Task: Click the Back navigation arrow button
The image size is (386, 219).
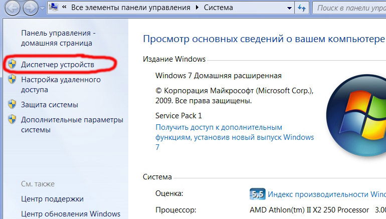Action: pyautogui.click(x=13, y=8)
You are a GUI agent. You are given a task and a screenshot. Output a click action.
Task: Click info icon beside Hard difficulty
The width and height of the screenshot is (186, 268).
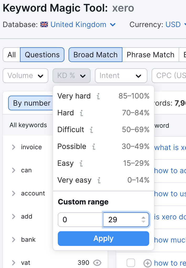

Aim of the exercise
Wherever the string "screenshot" appears in the data above, report the whole line.

Completed task
You are a GUI agent. You are given a task and a screenshot. Output a click action.
The width and height of the screenshot is (186, 268).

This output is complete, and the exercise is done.